• [DIRECTIONS]:
Reproduce the portion of the items below that begins with the line containing "Where should I click to: Check" and ends with the line containing "Action: pos(88,13)", both lines included. Omit the pictures from your reproduction.
= = = =
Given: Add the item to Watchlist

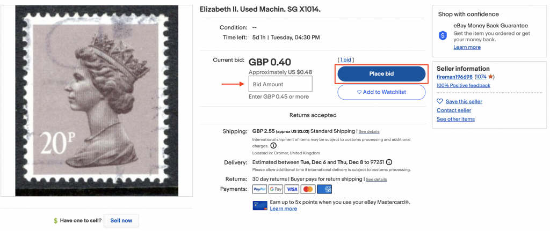Looking at the screenshot, I should coord(381,92).
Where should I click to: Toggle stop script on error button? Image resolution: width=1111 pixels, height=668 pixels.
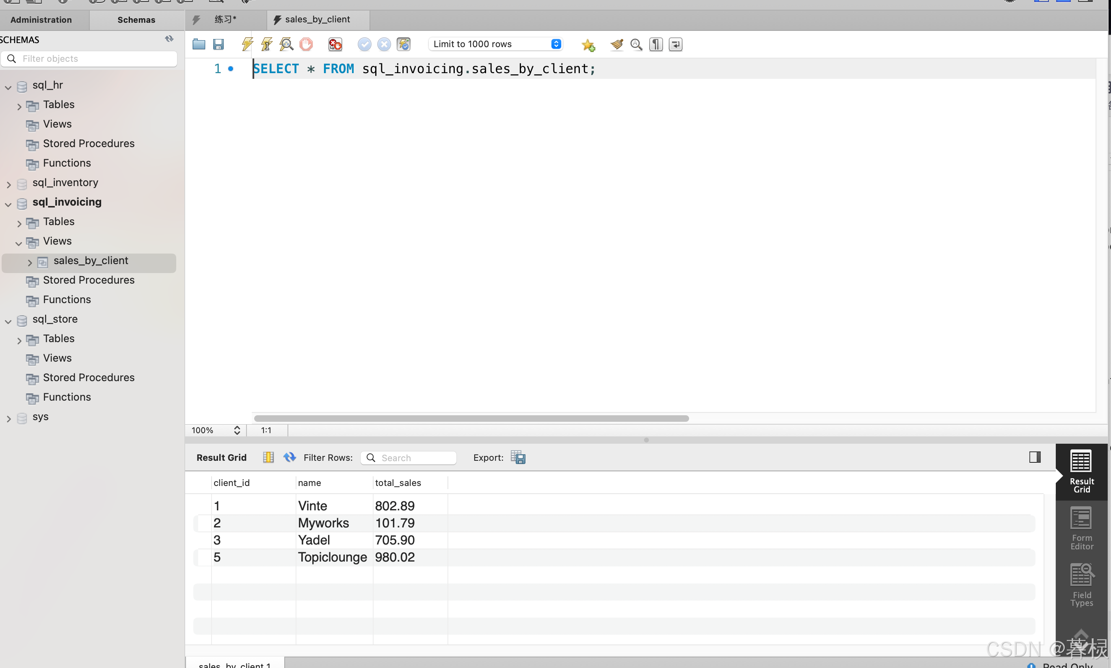335,44
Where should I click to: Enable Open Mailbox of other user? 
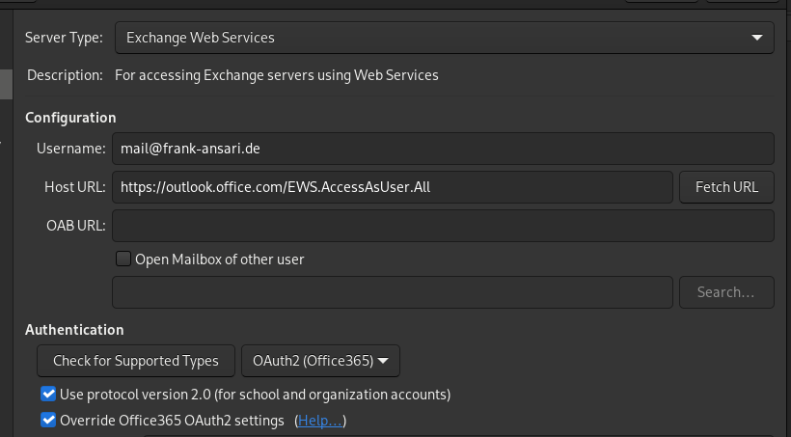[123, 259]
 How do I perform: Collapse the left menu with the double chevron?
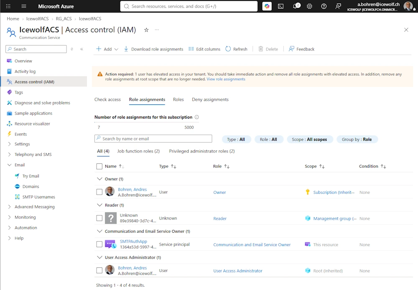pyautogui.click(x=82, y=49)
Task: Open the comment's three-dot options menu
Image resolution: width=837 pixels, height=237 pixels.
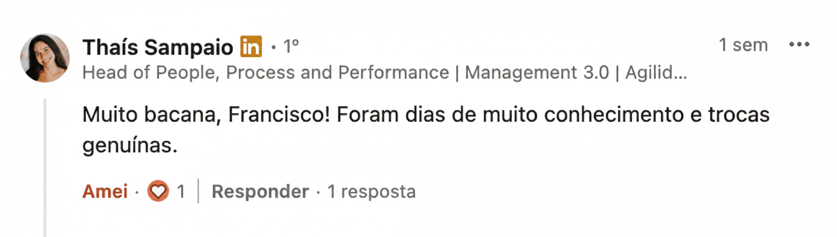Action: (799, 44)
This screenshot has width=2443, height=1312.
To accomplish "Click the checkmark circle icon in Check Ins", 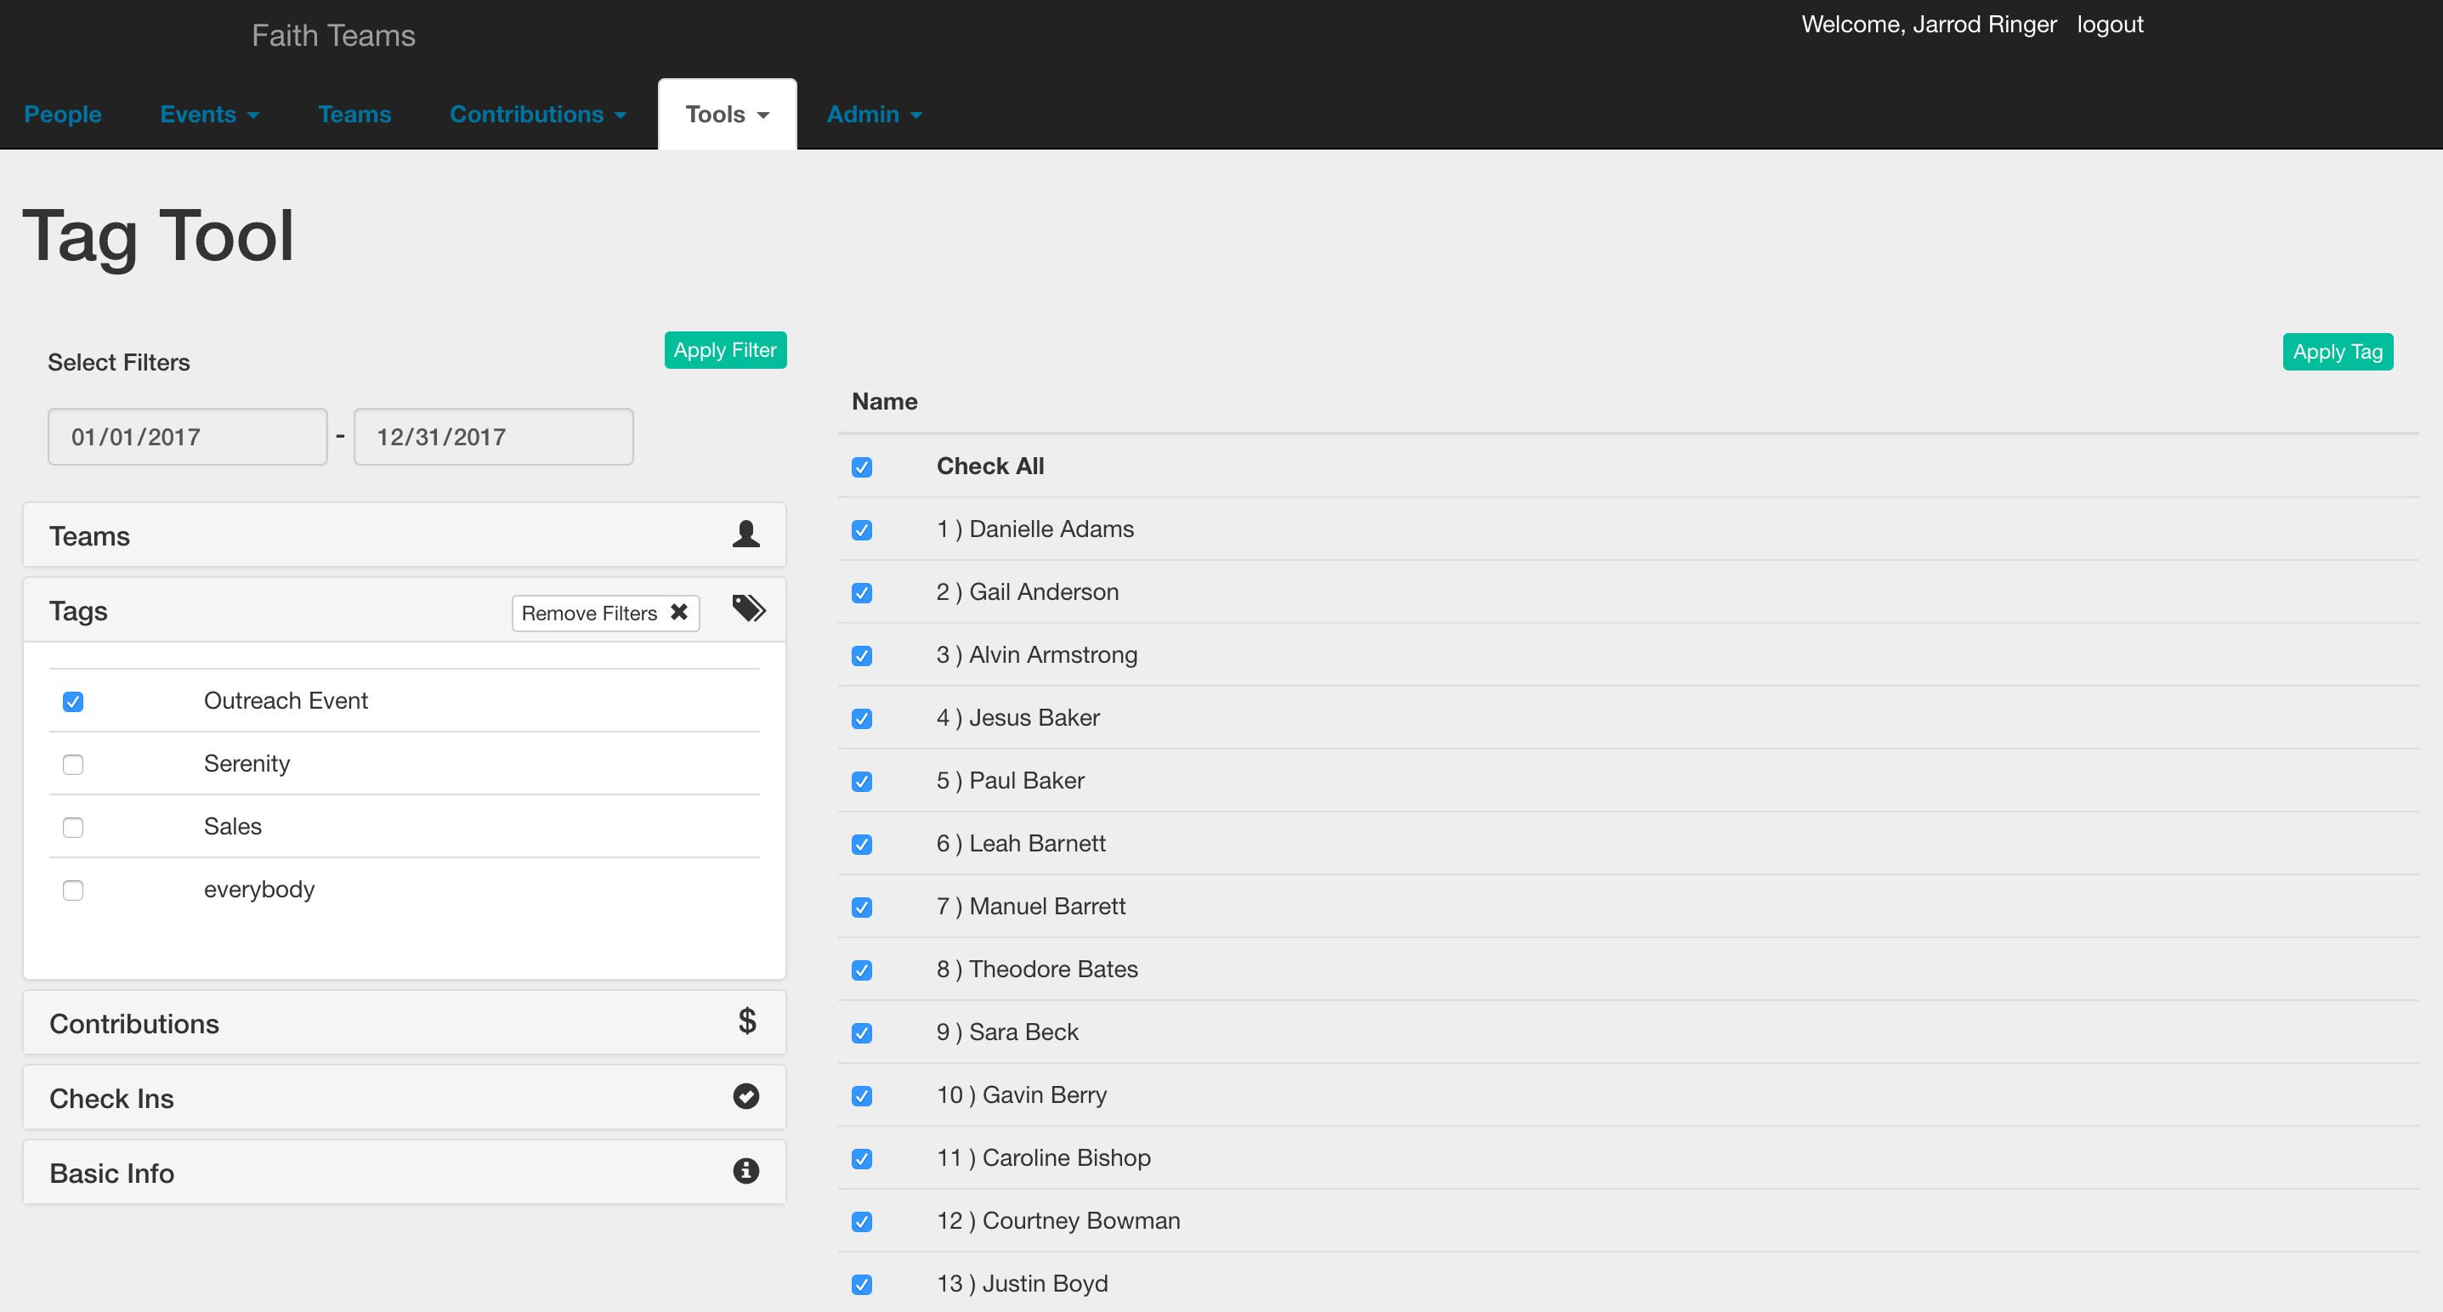I will pos(745,1097).
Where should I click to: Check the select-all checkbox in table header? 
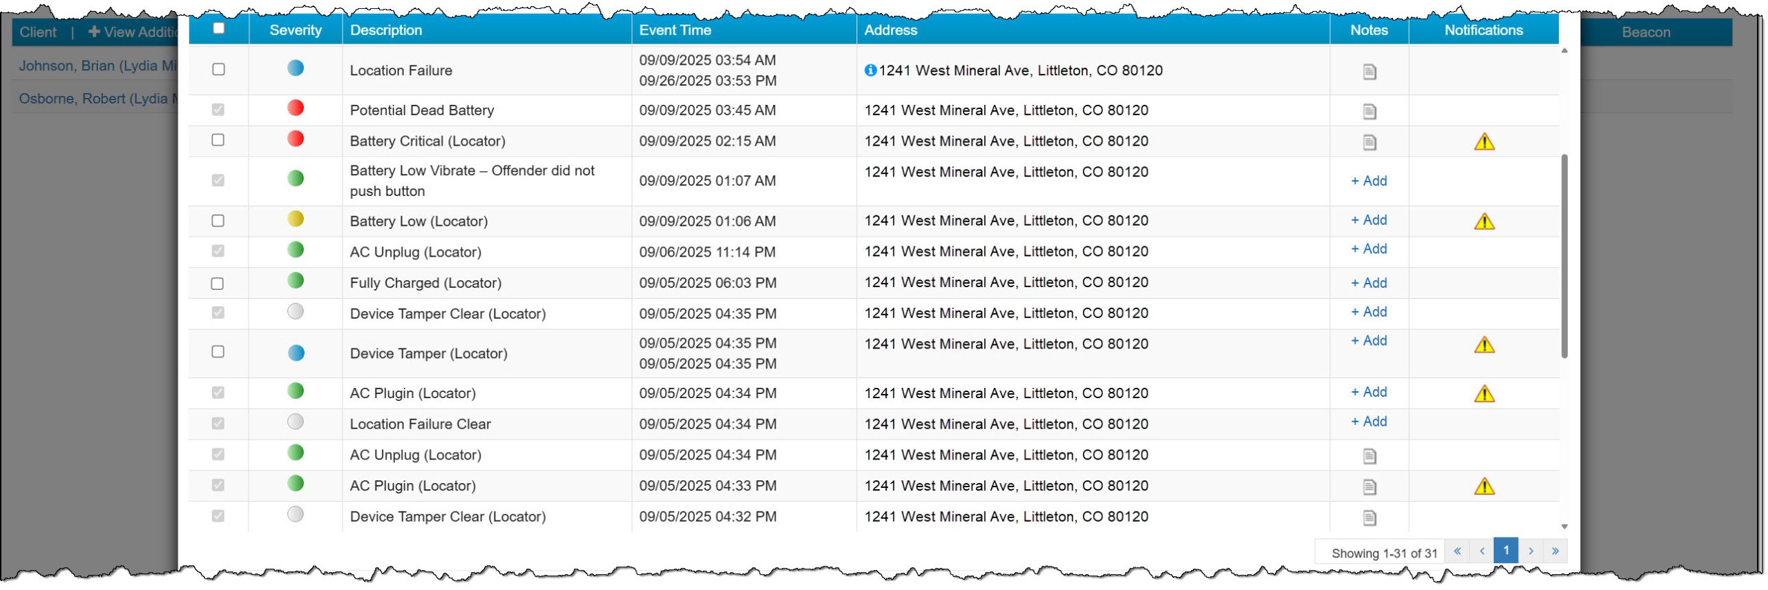pos(219,28)
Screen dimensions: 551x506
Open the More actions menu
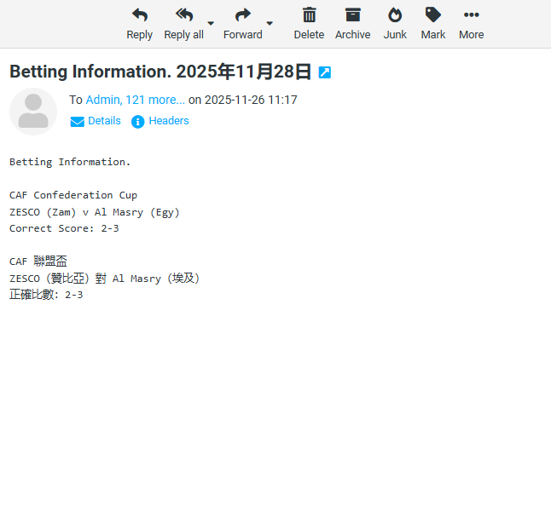(x=471, y=24)
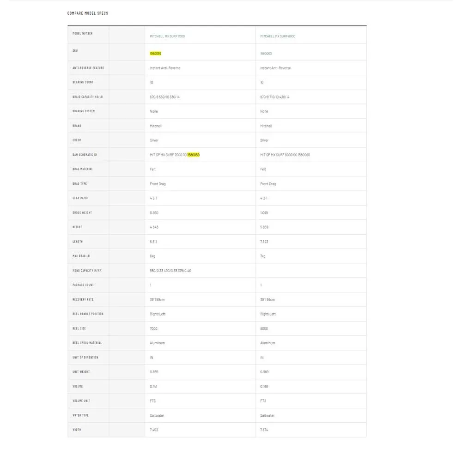
Task: Click the Compare Model Specs heading
Action: pos(88,13)
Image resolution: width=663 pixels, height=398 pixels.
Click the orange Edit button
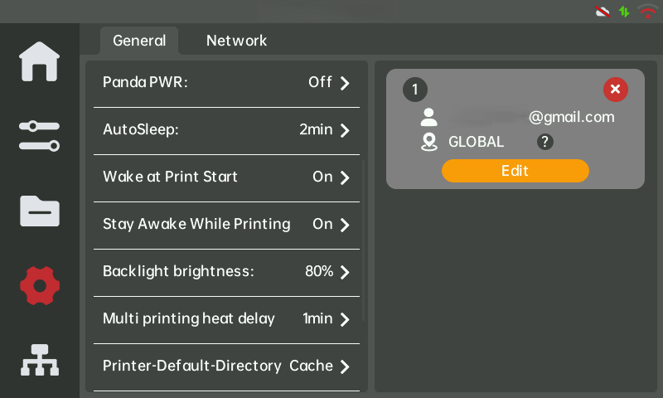click(x=515, y=171)
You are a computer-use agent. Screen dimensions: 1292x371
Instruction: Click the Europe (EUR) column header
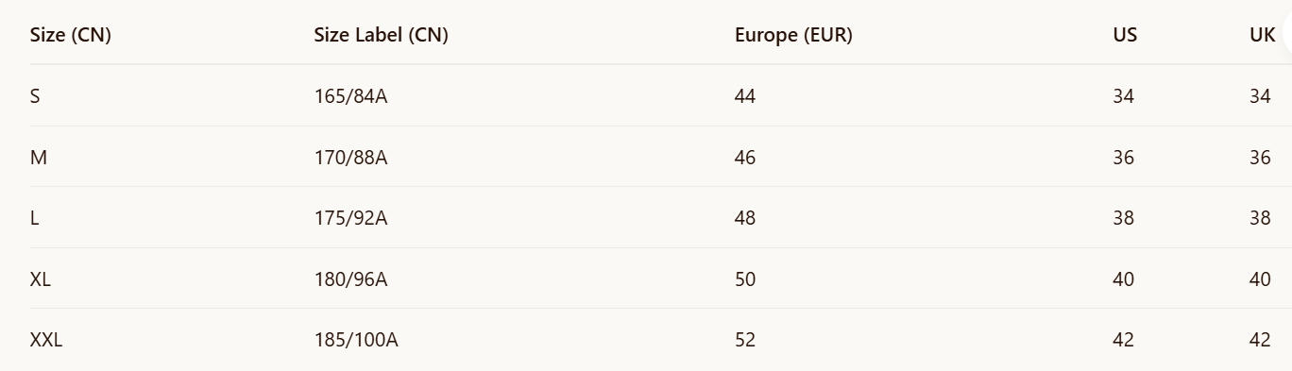793,36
= = = =
• [FULL RESPONSE]:
Where should I click to: Check the select-all checkbox in table header? 
pos(219,28)
Screen dimensions: 551x506
Open the More actions menu
(x=471, y=24)
Task: Click the Compare Model Specs heading
Action: pos(88,13)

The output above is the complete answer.